How To Remove a Nose Ring or Stud

Have you outgrown your nose ring and want a change? Or you simply want to remove your piercing to achieve a new look? Removing the nose ring or stud does not include the removal of the hole or scar. There will always be that mark that will remind you of the piercing that you put on or maybe including the life that you lived while with that accessory.

You can remove your nose ring or stud by yourself. You only need to be oriented of the proper way to remove the nose ring or stud in such a manner that you will avoid getting infected or irritated.

  1. Make sure that you have the necessary materials such as clean gauze, cotton balls and tweezers. Also, ensure that the place where you will remove your nose ring or stud, say the bathroom, is clean and has enough lighting.
  2. Boil the tweezers for about 15 minutes to kill bacteria that may be present. Dry them with clean gauze after boiling.
  3. While waiting for the tweezers to be sterilized, you can simultaneously clean your face from make up and dirt. Wash your face and hands with your regular soap and then let dry. Pat your face with a clean towel.
  4. Use your stronger hand to hold the tweezers and subtly put the tips of the tweezers on the edges of the nose stud. By gently pressing your nostrils against your nose, you will lessen the tension when you pull the stud from your nose. Be gentle, slow, but sure when you strike the tweezers on your nose.
  5. Stabilize the stationary ball of the stud by holding it between your fingertips. Then unscrew the ball to remove the barbell found at your nose’s bridge. Make sure that you do not poke yourself when unscrewing the ball especially when your fingertips point to the direction of your eyes.
  6. Then, slowly tilt your head so as to allow you to take the end of the horseshoe ring.
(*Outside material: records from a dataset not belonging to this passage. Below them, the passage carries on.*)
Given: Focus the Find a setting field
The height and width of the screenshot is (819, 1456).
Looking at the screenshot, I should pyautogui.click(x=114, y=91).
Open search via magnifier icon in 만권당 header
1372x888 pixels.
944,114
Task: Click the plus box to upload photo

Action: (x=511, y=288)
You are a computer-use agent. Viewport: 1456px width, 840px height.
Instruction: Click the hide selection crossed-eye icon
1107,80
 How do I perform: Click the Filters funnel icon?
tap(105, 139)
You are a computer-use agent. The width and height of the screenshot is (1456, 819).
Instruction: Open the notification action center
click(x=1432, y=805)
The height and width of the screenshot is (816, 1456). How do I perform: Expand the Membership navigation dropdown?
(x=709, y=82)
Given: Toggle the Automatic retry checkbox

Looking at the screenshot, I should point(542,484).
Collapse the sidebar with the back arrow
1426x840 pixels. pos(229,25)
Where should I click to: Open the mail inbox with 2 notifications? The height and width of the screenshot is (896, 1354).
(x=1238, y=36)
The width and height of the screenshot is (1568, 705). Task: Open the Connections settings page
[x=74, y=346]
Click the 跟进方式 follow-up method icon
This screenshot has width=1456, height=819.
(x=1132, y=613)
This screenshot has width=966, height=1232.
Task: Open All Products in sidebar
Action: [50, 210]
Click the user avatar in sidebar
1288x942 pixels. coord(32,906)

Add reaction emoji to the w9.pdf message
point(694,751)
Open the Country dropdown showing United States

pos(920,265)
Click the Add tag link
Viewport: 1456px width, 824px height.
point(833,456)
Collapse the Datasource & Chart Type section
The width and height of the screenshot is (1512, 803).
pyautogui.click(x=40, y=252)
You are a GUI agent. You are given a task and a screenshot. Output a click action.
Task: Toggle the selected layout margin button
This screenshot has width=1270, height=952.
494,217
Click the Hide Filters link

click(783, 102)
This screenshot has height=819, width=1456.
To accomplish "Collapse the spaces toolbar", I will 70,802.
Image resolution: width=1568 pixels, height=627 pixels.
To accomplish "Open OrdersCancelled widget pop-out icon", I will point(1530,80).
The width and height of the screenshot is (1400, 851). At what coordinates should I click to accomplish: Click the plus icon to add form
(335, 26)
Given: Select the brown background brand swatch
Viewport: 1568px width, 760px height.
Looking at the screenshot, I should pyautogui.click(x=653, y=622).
Gently release the bar end by pulling the ball and sliding the bar out of the hole.

The tricky part here is taking the right angle where your hands have full control on holding and removing the nose ring and stud. If you think that you cannot do this alone, ask a friend or your original piercer to remove the piercing. However, if you suspect that you have an infection in the area of the piercing, you are no longer advised to remove the stud or ring. This is because the bacteria causing the infection can be trapped inside the wound while the hole starts to close.

Do not pull the stud or ring too hard when removing the piercing to avoid ripping of the skin tissues. Most of all, never try to attempt to pierce your nose if you do not plan to have it for a long time. Remember that the hole may heal once the stud or ring has been removed, but the scar will remain and may leave an unpleasant mark on your skin.